## Task
In the items from the line containing "You are a computer-use agent." down to the end, swap "video call" for "voice call" and leave everything else unchanged. Give back only those lines, with the pictures omitted.

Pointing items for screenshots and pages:
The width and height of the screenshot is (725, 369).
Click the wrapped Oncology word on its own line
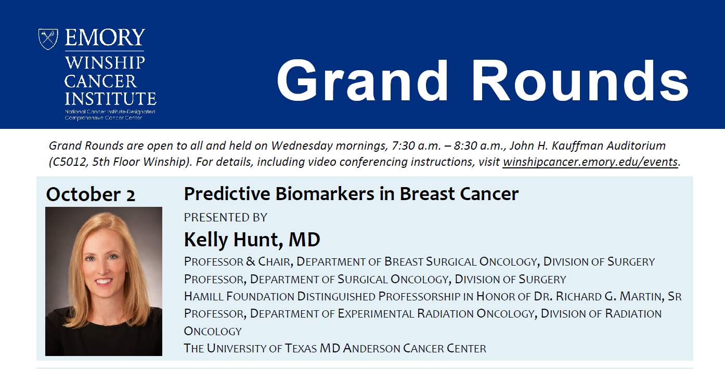[213, 331]
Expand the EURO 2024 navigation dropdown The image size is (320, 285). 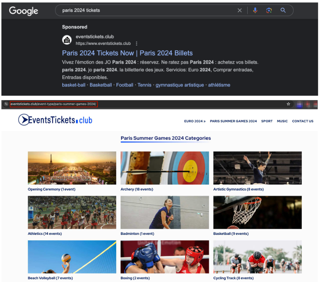click(x=195, y=121)
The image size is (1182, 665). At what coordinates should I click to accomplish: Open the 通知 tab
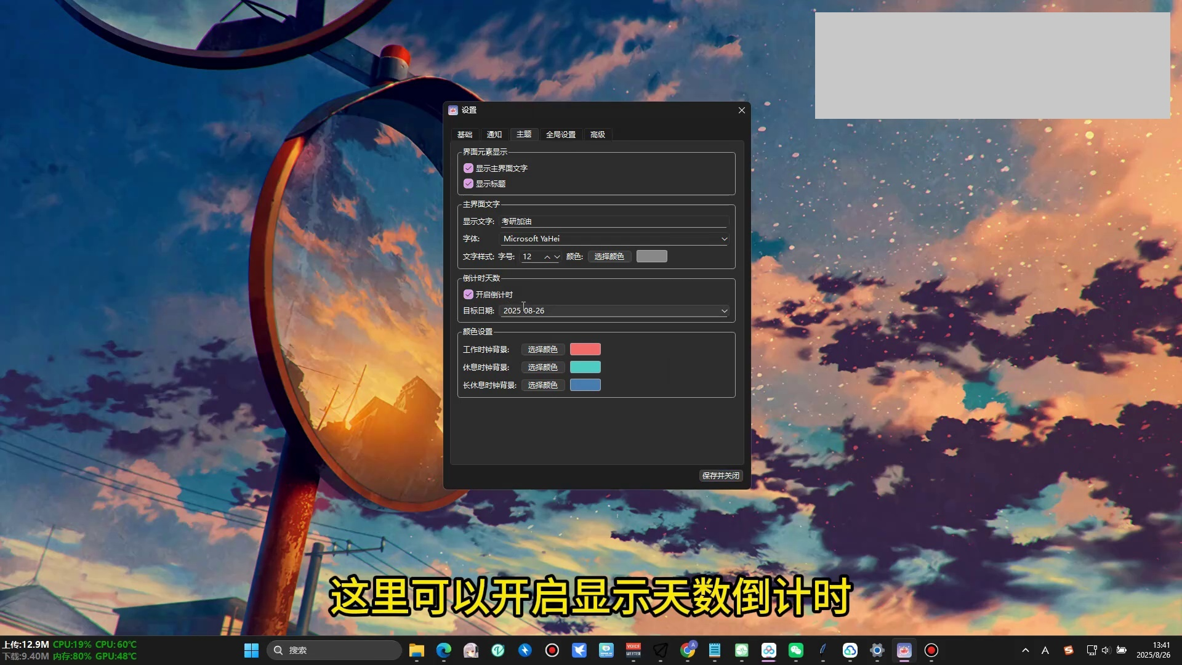[x=494, y=134]
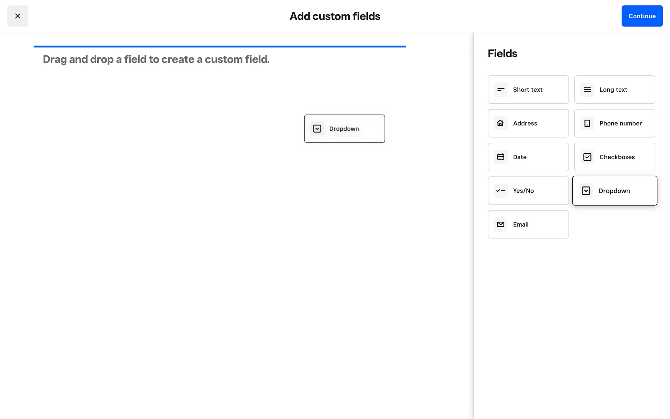This screenshot has height=419, width=670.
Task: Close the Add custom fields dialog
Action: 17,16
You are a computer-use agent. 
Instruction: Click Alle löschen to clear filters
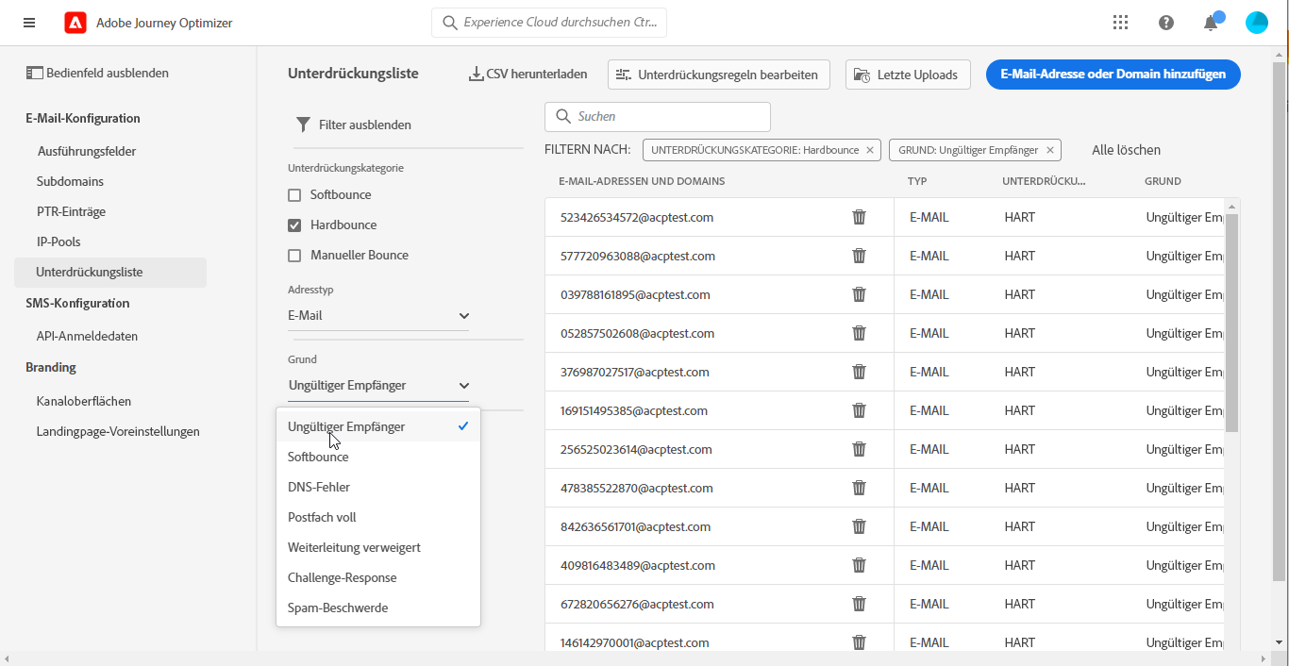[x=1126, y=150]
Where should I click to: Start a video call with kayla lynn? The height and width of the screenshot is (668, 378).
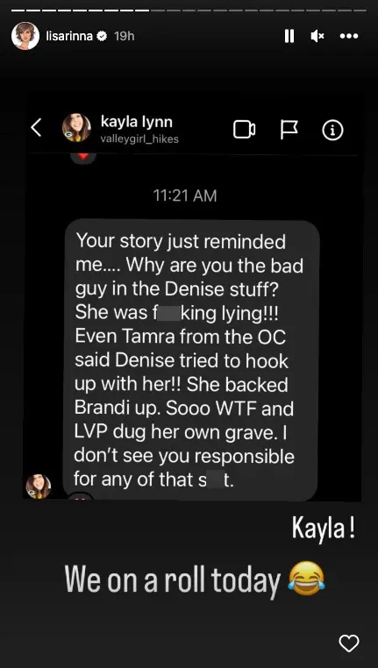click(244, 130)
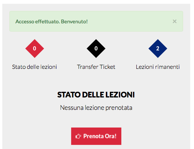Open the Lezioni rimanenti label link
The height and width of the screenshot is (149, 194).
point(158,67)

## Answer for this exercise
You are a computer-use agent. 
Instruction: Click Alle löschen to clear filters
[x=1126, y=150]
Where should I click to: Start a voice call with kayla lynn? The height and width of the screenshot is (668, 378).
click(244, 130)
Open the Lezioni rimanenti label link
The height and width of the screenshot is (149, 194).
point(158,67)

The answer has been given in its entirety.